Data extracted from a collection

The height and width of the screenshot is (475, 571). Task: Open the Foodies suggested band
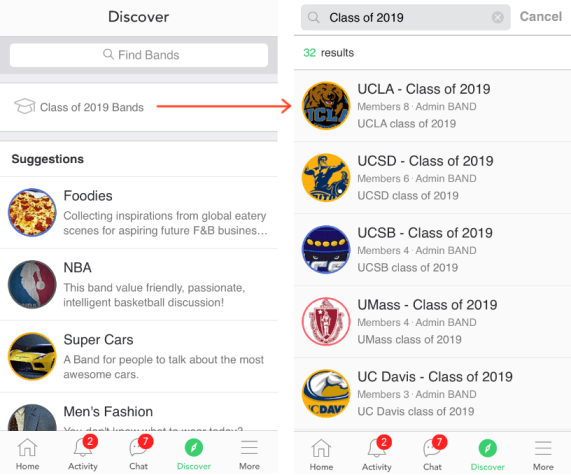coord(139,213)
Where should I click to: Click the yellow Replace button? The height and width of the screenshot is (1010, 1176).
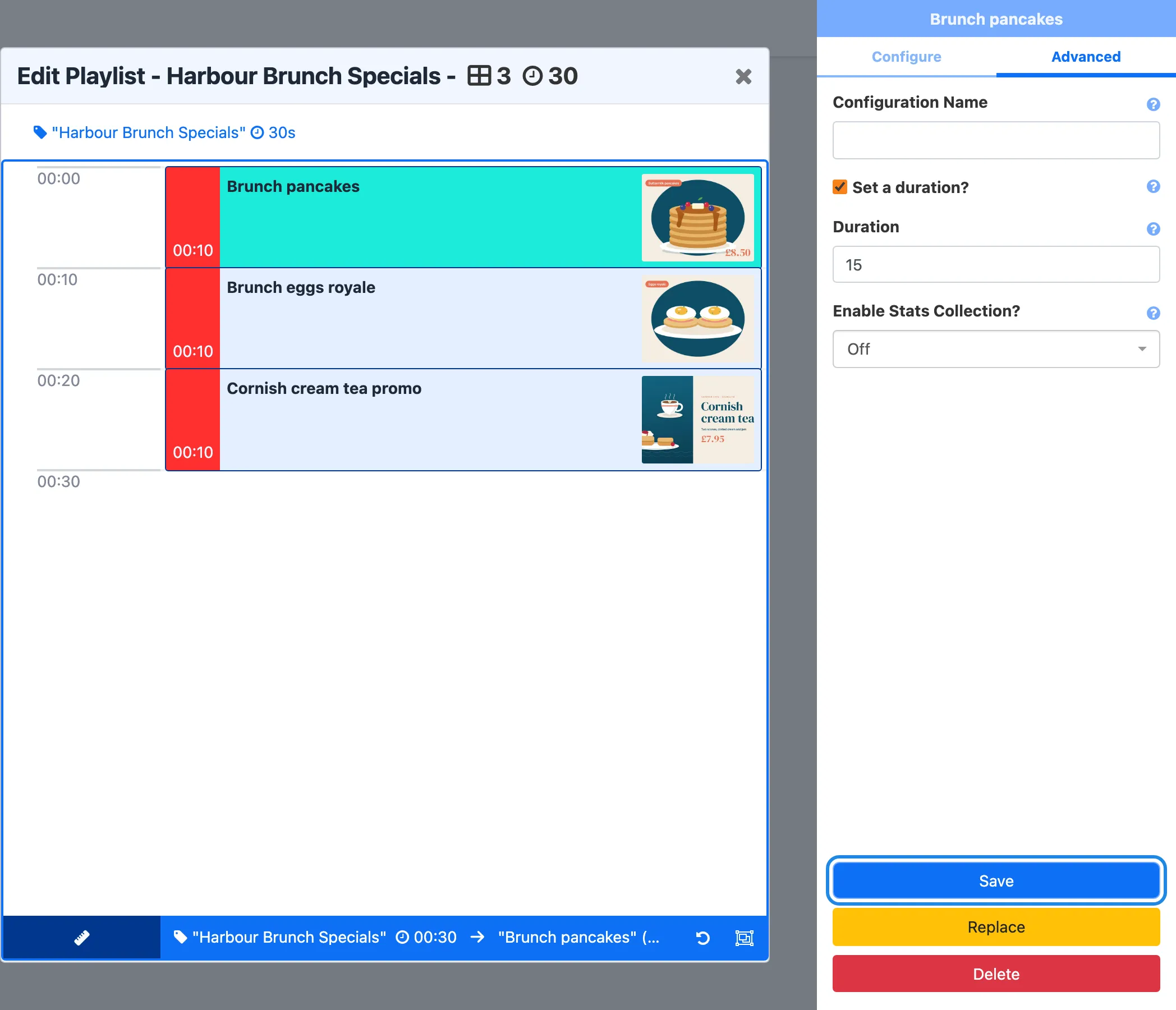[x=996, y=927]
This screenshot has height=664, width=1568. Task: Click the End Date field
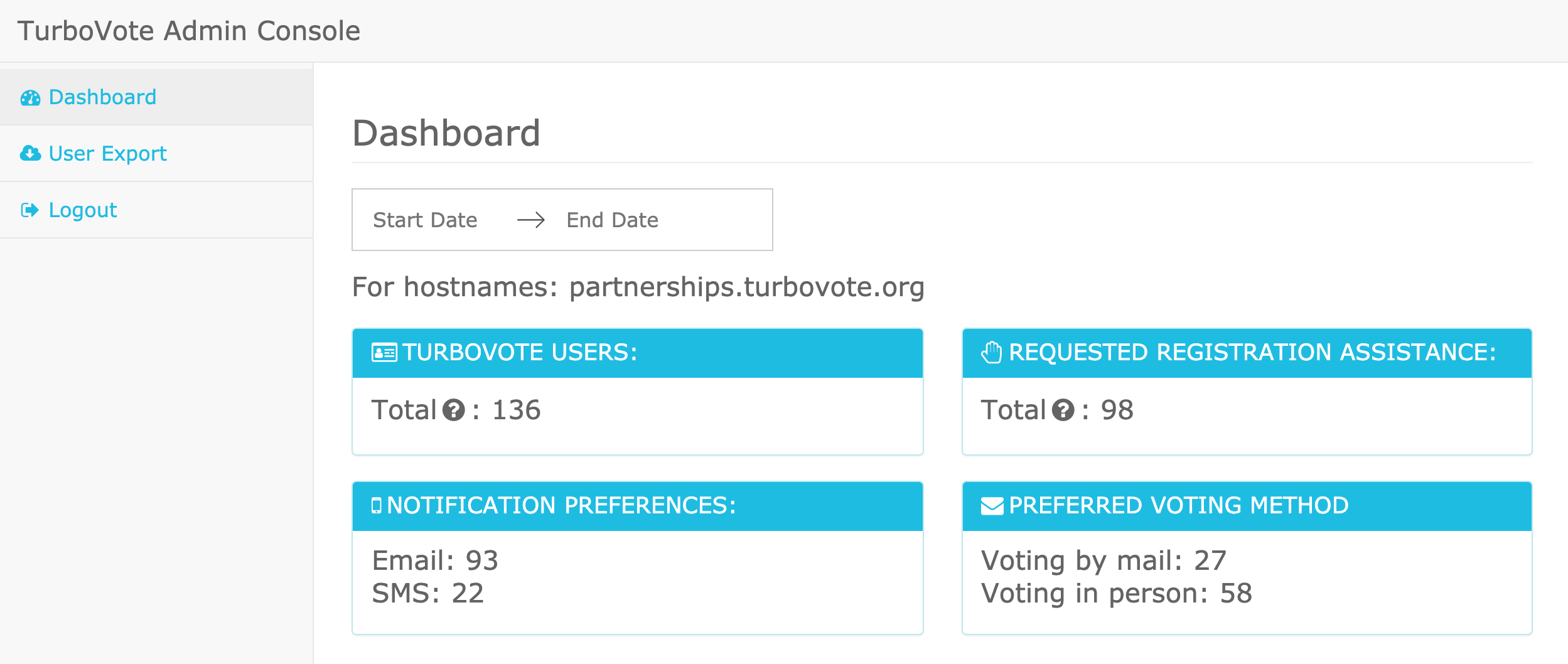pyautogui.click(x=613, y=220)
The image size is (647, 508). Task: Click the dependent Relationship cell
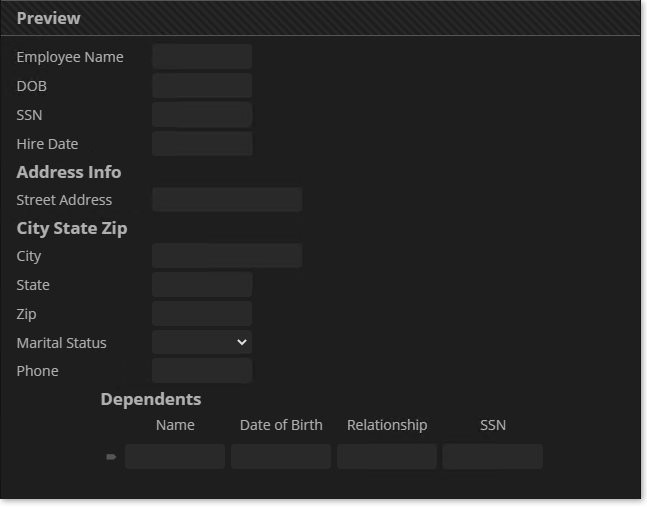[x=387, y=457]
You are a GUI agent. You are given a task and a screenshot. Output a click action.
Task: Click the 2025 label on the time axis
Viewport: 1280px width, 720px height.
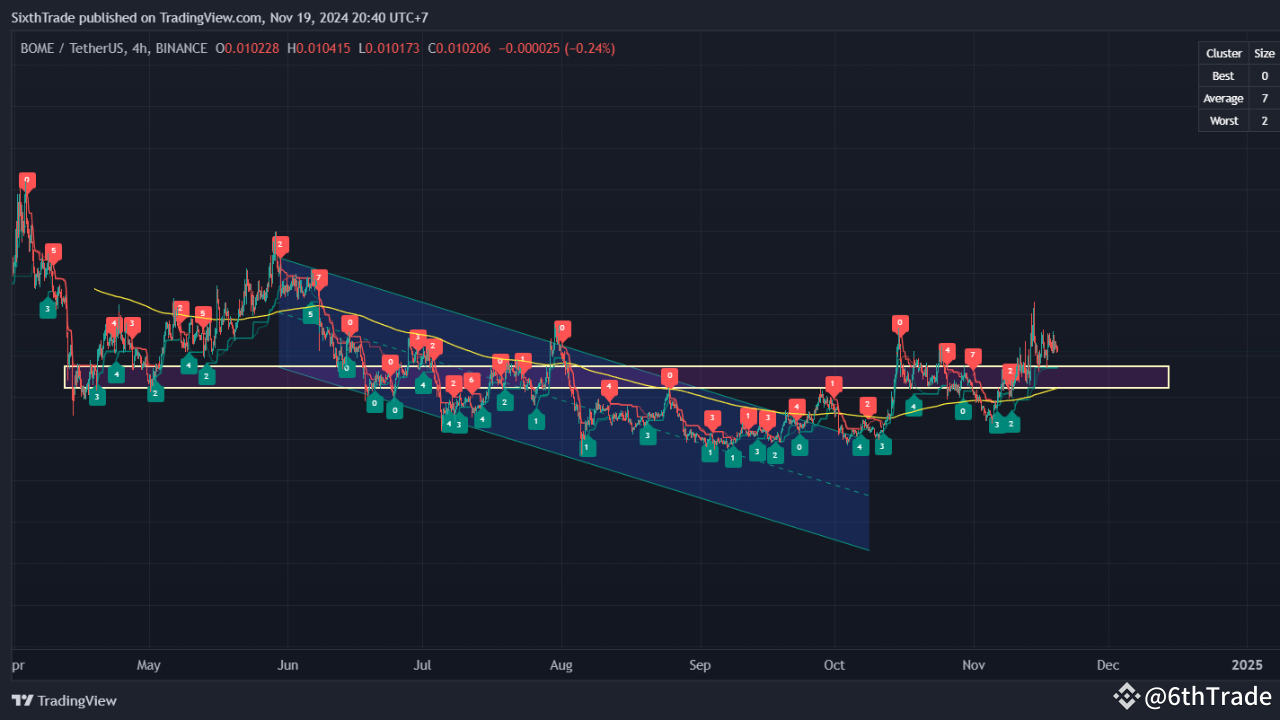(1247, 665)
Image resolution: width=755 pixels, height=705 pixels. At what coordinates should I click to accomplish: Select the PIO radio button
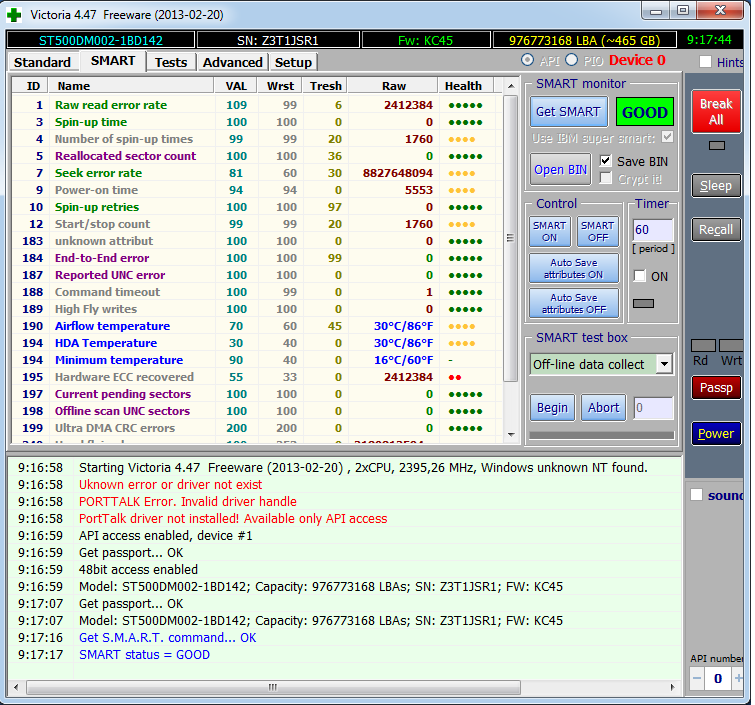tap(572, 61)
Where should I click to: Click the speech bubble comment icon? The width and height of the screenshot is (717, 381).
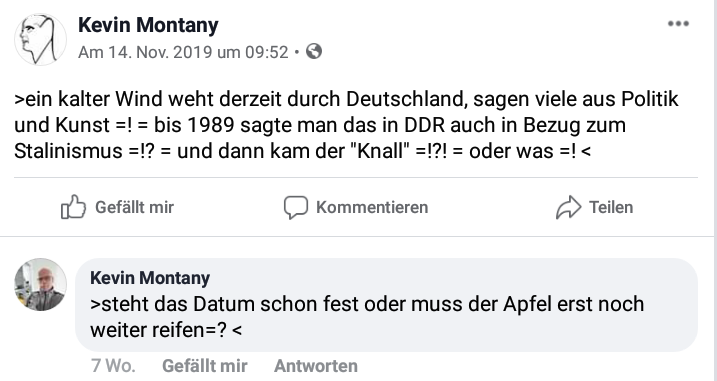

# Task statement
In the copy, omit the pictures and give every line of the data exactly.

# Answer section
The height and width of the screenshot is (475, 571). Task: Open the Foodies suggested band
coord(139,213)
Where should I click to: Click the yellow Replace button? The height and width of the screenshot is (1010, 1176).
[x=996, y=927]
This screenshot has height=664, width=1568. Task: Click the End Date field
pyautogui.click(x=613, y=220)
The image size is (647, 508). Task: Click the dependent Relationship cell
[x=387, y=457]
You are a GUI agent. You are given a task and a screenshot. Output a click action.
Task: Click the 2025 label on the time axis
Viewport: 1280px width, 720px height.
(1247, 665)
Image resolution: width=755 pixels, height=705 pixels. At what coordinates should I click to accomplish: Select the PIO radio button
tap(572, 61)
Where should I click to: Click the speech bubble comment icon? The width and height of the screenshot is (717, 381).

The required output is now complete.